Du psychédélique pour le cœur de la nuit, des robes paysannes flower power, des manteaux imprimés de quantité de motifs floraux alpestres avec des leggings assortis ou encore des robes en mousseline savamment drapées, fendues à mi-cuisse. Le tout associé à des mini-boots de cow-boy en plastique transparent ou à imprimé « Dream ». Une mode fantasmatique pour aller en boîte tard dans la nuit.
 
Etro

Bien qu’il y ait peu de villes au monde aussi bourgeoises que Milan – capitale italienne de la finance et de la mode, et seule ville du pays où tout fonctionne –, cette métropole a toujours eu un faible pour le genre hippie chic et stylé. Et c’était totalement le cas chez Etro cette saison, avec une collection intitulée « Pacifique Zen », qui parvenait à mélanger la culture californienne du surf et les teintes hawaïennes. Une façon idéale de célébrer le cinquantième anniversaire de cette formidable maison qui a également présenté une brillante rétrospective intitulée « Paisley Generation » (« Génération Motif Cachemire ») au Mudec, le nouveau musée de la mode branché de Milan.


Etro - Printemps-été 2019 - Prêt-à-porter féminin - Milan - © PixelFormula


La créatrice Veronica Etro est même parvenue à introduire un peu d’histoire japonaise en utilisant le denim qualité couture et les graphismes sophistiqués propres à ce pays. Le tout formait un formidable défilé, peut-être un peu incohérent, mais qui offrait des images vraiment saisissantes.

Tasha Tilburg, top expérimentée qui fait un très beau come-back cette saison, était la star du défilé en tailleur de soie à fleurs d’hibiscus, avec un pantalon à cordon et revers contrastants à chevrons. Les pantalons et tailleurs en coton léger étaient souvent associés à de merveilleux kimonos matelassés. D’autres filles sont apparues dans des maxi-peignoirs en patchwork qui tourbillonnaient, avec des pans en jacquard or et en batik nippon, et des perles un peu partout. Beaucoup d’entre elles tenaient des sacs fourre-tout composés de multiples matériaux, avec du tissu à rayures tennis et du denim japonais.

» Travail demandé:
Résumez l'extrait de page en trois phrases.

» Liste des données:
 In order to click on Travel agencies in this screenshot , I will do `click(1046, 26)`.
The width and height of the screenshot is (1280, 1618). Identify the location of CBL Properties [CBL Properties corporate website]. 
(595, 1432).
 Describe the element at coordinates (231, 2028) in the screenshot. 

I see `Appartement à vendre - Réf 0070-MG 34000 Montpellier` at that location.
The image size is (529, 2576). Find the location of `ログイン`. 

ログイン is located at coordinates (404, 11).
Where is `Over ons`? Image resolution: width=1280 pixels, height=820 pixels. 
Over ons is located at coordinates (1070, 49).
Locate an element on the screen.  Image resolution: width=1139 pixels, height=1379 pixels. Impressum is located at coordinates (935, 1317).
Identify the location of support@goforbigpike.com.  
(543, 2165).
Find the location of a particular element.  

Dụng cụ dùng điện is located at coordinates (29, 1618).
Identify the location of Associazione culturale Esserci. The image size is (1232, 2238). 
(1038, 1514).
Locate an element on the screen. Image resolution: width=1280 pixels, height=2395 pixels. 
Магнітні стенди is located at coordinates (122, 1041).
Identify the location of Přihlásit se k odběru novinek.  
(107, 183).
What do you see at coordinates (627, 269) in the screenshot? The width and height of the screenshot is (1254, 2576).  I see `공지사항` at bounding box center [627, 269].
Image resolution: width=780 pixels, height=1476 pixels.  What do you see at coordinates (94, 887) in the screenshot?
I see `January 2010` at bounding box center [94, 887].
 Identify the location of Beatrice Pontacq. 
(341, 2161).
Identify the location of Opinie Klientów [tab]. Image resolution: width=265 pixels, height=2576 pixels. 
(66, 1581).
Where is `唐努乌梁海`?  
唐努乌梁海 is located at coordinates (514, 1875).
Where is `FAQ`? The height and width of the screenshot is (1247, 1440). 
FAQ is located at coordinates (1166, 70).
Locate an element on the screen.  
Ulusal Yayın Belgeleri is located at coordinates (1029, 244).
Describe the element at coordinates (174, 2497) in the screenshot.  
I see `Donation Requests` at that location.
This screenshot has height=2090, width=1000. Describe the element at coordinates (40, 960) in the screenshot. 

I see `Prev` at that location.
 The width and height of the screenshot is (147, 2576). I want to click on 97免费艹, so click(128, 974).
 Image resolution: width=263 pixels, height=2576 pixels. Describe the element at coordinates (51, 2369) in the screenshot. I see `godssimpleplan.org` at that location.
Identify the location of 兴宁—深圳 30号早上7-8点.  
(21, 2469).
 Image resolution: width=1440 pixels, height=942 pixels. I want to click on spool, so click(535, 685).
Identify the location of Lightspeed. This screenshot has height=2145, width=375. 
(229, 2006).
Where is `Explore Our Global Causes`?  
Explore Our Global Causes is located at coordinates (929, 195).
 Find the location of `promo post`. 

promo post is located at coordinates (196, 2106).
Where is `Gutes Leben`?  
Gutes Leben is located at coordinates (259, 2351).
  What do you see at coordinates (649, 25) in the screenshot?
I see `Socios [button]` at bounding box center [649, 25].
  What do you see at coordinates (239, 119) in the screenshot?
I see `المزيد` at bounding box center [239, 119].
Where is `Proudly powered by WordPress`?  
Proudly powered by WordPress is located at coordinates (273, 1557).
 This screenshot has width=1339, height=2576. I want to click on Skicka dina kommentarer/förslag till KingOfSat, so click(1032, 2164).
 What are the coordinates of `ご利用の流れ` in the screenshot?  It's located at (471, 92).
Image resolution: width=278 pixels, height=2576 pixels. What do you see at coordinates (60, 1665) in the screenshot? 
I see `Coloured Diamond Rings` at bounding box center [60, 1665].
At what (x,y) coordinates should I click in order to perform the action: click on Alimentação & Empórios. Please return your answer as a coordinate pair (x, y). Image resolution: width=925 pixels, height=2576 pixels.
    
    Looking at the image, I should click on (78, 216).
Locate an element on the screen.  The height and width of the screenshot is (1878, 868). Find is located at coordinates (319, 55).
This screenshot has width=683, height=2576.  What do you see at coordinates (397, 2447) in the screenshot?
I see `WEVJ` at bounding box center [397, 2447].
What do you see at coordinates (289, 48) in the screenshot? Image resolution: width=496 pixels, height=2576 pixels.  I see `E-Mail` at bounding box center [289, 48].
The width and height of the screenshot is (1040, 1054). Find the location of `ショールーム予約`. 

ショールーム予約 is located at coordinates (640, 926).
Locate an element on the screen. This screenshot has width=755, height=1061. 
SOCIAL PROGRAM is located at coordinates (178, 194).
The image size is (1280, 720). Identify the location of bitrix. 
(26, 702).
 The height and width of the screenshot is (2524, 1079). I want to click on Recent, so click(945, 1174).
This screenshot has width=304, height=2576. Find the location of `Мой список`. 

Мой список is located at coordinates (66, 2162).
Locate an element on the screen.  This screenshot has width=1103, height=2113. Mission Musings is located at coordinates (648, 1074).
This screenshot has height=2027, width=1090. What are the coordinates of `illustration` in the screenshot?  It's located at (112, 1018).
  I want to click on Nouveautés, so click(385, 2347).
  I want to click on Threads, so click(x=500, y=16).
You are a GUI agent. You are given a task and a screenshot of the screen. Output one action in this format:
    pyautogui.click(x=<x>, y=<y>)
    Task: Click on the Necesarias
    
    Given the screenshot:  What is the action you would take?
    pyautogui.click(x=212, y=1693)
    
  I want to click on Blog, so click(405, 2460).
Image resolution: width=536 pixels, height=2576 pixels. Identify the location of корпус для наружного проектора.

» Résultat obtenu:
L'extrait décrit d'abord une mode fantasmatique pour sortir tard en boîte, faite de robes paysannes flower power, de manteaux à motifs floraux alpestres et de mini-boots de cow-boy en plastique transparent. Il présente ensuite la collection « Pacifique Zen » d'Etro, qui mêle la culture californienne du surf, les teintes hawaïennes et des touches japonaises pour célébrer les cinquante ans de la maison. Le défilé, peut-être un peu incohérent mais saisissant, avait pour star Tasha Tilburg en tailleur de soie à fleurs d'hibiscus, entourée de kimonos matelassés, de maxi-peignoirs en patchwork et de sacs fourre-tout en denim japonais.